=== MATERIAL SUPPLIED ===

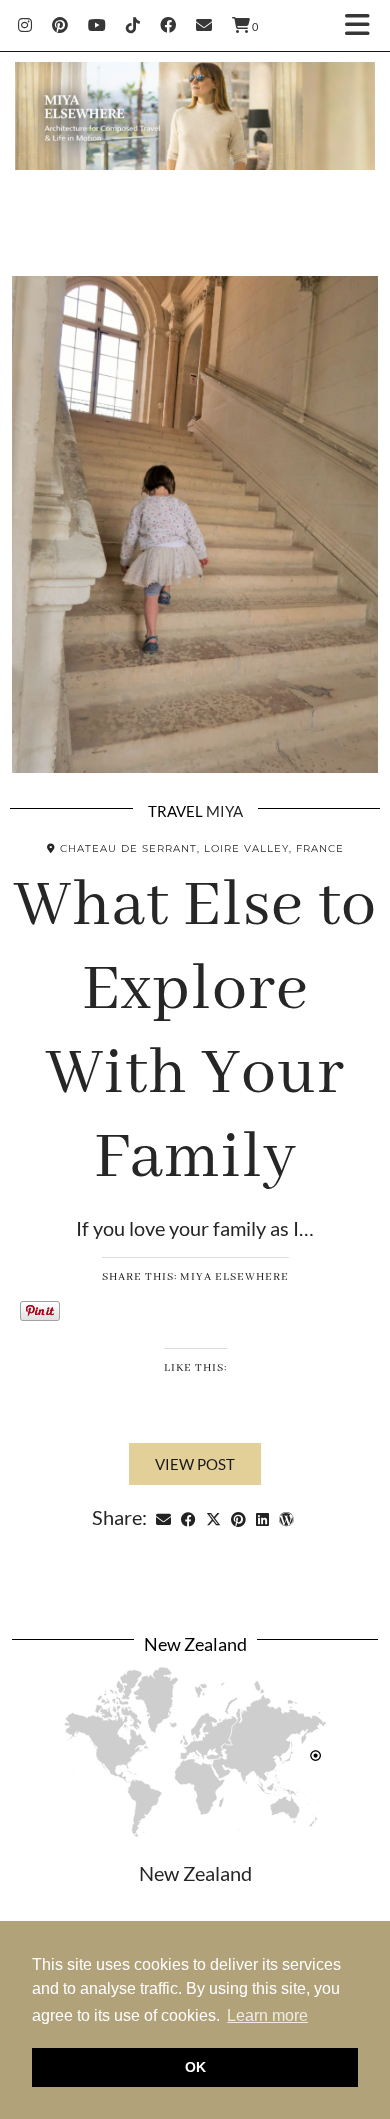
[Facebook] (168, 24)
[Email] (204, 24)
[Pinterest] (60, 24)
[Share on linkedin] (262, 1517)
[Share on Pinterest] (238, 1517)
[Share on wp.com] (286, 1517)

===

[PROBLEM TO SOLVE]: Output every record above exactly, leaving out the pictures.

[ANSWER SPACE]:
[Facebook] (168, 24)
[Email] (204, 24)
[Pinterest] (60, 24)
[Share on linkedin] (262, 1517)
[Share on Pinterest] (238, 1517)
[Share on wp.com] (286, 1517)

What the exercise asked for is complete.